WORK INSTRUCTION:
Your answer must be the full set of entries, reproduced exactly.
--- SOURCE MATERIAL Enclosed Below ---
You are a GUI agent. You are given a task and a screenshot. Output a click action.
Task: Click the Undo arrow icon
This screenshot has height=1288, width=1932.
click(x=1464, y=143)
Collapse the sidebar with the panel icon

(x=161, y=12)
--- End of Enclosed SOURCE MATERIAL ---
WRITTEN ANSWER:
You are a GUI agent. You are given a task and a screenshot. Output a click action.
Task: Click the Undo arrow icon
This screenshot has height=1288, width=1932.
click(x=1464, y=143)
Collapse the sidebar with the panel icon

(x=161, y=12)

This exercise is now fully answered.